■ **WHAT NEEDS TO BE DONE**: Please copy out the lines from the line containing "Image resolution: width=911" through the line containing "point(800,83)", both included, without any change.

■ **RECORDS TO USE**:
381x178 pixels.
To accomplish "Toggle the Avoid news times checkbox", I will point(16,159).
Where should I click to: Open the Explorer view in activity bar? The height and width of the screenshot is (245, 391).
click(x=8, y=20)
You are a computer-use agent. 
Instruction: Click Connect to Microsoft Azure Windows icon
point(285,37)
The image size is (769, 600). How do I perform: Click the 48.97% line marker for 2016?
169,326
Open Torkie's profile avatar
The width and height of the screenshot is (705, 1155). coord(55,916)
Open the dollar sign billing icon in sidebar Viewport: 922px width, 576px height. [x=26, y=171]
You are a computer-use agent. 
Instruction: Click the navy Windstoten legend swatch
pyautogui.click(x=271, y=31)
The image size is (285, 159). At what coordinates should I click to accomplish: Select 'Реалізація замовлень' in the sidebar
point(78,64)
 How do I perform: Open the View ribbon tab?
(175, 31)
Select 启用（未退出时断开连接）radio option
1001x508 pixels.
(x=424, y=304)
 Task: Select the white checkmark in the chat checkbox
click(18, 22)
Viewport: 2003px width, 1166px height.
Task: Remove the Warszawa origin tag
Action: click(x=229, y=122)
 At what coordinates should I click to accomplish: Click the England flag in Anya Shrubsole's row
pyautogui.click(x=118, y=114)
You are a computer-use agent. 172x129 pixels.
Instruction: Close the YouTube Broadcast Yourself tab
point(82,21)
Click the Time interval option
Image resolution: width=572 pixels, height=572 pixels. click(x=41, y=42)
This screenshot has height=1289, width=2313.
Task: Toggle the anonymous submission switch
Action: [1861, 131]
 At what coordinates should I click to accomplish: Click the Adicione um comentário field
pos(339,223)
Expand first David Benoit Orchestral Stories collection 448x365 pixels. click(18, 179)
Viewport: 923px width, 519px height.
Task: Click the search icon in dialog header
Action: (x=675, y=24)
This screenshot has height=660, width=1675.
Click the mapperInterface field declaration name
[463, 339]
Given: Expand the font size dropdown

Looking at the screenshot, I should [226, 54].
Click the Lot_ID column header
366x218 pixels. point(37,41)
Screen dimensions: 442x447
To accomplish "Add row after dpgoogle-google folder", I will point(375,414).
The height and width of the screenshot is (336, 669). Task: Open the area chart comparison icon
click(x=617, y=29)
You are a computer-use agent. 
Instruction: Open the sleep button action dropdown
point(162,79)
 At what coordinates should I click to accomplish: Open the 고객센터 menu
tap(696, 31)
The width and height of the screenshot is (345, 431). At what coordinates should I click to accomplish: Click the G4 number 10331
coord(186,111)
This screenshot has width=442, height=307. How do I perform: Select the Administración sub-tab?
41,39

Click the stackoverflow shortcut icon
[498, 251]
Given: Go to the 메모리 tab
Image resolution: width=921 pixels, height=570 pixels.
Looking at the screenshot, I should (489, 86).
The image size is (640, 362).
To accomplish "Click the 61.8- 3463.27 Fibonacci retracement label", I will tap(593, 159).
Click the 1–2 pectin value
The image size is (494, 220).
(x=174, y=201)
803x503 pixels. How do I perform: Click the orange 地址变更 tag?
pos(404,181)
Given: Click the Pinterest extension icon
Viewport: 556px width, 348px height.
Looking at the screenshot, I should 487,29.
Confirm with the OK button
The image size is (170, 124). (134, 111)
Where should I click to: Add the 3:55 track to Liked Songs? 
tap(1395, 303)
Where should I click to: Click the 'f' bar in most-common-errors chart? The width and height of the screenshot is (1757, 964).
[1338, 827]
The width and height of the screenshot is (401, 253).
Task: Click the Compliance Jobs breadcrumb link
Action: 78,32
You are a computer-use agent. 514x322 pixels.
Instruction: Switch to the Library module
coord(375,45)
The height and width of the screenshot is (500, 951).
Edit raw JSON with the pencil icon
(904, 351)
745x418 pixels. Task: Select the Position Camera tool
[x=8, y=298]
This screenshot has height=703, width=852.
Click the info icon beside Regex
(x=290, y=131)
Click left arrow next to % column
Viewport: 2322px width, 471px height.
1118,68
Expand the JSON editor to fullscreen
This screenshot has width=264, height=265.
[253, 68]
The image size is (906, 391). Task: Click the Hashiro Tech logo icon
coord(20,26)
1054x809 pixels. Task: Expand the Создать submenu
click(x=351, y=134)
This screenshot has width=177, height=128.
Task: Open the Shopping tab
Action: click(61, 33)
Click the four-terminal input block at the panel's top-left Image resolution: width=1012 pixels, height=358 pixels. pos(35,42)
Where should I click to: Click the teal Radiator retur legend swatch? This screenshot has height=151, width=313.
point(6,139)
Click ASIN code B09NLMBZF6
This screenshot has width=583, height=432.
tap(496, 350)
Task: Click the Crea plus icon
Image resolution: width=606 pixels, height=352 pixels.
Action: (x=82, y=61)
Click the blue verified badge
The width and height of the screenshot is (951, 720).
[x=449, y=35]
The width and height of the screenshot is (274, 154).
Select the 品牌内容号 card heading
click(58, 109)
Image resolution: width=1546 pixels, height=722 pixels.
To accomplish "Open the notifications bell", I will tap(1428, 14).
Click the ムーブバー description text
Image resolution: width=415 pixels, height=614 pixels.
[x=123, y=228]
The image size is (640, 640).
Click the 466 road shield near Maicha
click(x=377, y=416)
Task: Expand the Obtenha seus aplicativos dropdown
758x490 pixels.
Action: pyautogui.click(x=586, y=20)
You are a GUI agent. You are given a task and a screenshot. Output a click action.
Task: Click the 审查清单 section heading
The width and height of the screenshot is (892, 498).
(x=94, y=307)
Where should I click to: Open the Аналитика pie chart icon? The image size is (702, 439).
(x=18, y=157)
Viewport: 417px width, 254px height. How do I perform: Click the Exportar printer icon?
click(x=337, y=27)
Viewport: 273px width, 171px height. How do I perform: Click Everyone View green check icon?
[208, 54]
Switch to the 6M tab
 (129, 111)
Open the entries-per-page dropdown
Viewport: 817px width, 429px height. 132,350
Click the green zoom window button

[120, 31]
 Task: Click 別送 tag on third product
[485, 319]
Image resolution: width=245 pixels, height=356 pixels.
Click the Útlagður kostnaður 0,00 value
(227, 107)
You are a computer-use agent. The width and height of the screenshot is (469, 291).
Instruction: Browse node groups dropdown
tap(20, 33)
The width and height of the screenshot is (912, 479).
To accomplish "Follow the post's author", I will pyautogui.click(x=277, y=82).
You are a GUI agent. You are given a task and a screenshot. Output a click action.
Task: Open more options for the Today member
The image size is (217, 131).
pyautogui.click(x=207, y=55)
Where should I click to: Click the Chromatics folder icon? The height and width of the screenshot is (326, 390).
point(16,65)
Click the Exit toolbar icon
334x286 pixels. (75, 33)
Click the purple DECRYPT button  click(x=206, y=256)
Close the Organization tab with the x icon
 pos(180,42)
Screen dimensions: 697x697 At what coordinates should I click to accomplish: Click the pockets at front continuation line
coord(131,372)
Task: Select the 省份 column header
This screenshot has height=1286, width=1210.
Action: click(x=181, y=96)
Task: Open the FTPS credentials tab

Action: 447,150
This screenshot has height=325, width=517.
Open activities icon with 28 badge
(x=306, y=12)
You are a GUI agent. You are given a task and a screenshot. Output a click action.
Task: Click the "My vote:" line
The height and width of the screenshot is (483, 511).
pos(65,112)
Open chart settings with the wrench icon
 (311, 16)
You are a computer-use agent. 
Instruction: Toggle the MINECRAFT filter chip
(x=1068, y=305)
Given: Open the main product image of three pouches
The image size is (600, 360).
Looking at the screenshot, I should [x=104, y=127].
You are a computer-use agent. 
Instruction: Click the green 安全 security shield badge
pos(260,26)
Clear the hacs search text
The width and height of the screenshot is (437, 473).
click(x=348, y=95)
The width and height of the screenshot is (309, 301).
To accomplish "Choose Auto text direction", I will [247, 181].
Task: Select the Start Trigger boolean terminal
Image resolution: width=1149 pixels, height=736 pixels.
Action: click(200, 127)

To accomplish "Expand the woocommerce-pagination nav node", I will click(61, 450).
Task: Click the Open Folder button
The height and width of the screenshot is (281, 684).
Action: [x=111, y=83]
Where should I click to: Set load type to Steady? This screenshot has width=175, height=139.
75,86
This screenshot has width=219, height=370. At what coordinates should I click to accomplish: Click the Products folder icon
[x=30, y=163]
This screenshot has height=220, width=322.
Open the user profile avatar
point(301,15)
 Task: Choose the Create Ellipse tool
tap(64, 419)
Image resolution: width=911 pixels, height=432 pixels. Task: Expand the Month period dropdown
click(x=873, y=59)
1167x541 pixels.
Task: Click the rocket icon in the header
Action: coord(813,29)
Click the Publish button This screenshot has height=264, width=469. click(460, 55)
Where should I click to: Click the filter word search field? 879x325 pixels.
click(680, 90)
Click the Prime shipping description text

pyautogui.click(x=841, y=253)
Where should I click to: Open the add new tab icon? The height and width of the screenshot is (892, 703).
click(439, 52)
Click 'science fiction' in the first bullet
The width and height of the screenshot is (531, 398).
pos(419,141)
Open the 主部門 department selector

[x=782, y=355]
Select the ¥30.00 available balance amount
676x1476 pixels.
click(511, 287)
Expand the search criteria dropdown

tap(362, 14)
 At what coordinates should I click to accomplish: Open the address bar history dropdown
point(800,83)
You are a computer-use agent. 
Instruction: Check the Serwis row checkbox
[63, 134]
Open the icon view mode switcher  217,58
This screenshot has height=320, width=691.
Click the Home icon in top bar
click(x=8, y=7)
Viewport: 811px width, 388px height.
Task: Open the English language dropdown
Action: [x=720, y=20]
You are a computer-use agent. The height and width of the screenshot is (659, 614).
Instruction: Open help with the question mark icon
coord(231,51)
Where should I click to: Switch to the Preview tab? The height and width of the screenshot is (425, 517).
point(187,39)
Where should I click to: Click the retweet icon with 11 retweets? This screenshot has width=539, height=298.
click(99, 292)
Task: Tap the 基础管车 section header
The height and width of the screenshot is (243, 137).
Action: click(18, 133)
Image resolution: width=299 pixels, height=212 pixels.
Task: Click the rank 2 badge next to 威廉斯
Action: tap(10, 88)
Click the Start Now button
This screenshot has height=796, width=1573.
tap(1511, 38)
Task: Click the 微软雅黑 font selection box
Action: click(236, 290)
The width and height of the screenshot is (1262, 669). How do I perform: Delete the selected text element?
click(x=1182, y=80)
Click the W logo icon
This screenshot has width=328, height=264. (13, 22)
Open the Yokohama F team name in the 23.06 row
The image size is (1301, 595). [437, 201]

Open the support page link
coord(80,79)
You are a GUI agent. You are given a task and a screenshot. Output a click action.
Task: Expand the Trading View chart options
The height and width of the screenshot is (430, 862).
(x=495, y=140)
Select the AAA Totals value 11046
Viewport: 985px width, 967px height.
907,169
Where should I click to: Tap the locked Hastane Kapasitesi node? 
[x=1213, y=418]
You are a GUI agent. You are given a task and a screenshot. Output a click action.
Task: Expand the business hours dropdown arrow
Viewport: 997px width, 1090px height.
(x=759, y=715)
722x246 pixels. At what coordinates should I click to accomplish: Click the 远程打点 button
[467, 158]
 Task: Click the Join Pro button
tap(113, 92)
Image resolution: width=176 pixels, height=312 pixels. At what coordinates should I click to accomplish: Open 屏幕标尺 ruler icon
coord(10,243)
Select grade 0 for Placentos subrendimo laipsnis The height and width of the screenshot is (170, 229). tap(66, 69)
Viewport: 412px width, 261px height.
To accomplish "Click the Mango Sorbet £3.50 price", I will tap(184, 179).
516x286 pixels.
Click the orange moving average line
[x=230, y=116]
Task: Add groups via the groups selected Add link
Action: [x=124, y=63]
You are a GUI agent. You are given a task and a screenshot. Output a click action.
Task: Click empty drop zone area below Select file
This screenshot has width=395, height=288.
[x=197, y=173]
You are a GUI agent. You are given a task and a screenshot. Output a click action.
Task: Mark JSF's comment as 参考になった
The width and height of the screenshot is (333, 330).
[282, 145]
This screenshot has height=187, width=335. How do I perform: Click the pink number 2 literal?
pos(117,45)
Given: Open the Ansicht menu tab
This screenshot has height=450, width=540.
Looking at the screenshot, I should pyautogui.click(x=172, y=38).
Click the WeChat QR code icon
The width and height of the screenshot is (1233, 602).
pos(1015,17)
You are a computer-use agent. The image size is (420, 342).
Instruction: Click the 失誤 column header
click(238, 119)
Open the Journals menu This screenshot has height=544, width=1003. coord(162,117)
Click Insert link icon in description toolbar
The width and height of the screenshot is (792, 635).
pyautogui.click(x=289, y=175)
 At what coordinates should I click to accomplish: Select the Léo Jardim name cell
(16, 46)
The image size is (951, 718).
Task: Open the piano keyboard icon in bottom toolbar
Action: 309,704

■ **PROBLEM SOLUTION**:
Image resolution: width=911 pixels, height=432 pixels. Task: Expand the Month period dropdown
click(x=873, y=59)
1167x541 pixels.
Task: Click the rocket icon in the header
Action: coord(813,29)
Click the Publish button This screenshot has height=264, width=469. click(460, 55)
Where should I click to: Click the filter word search field? 879x325 pixels.
click(680, 90)
Click the Prime shipping description text

pyautogui.click(x=841, y=253)
Where should I click to: Open the add new tab icon? The height and width of the screenshot is (892, 703).
click(439, 52)
Click 'science fiction' in the first bullet
The width and height of the screenshot is (531, 398).
pos(419,141)
Open the 主部門 department selector

[x=782, y=355]
Select the ¥30.00 available balance amount
676x1476 pixels.
click(511, 287)
Expand the search criteria dropdown

tap(362, 14)
 At what coordinates should I click to accomplish: Open the address bar history dropdown
point(800,83)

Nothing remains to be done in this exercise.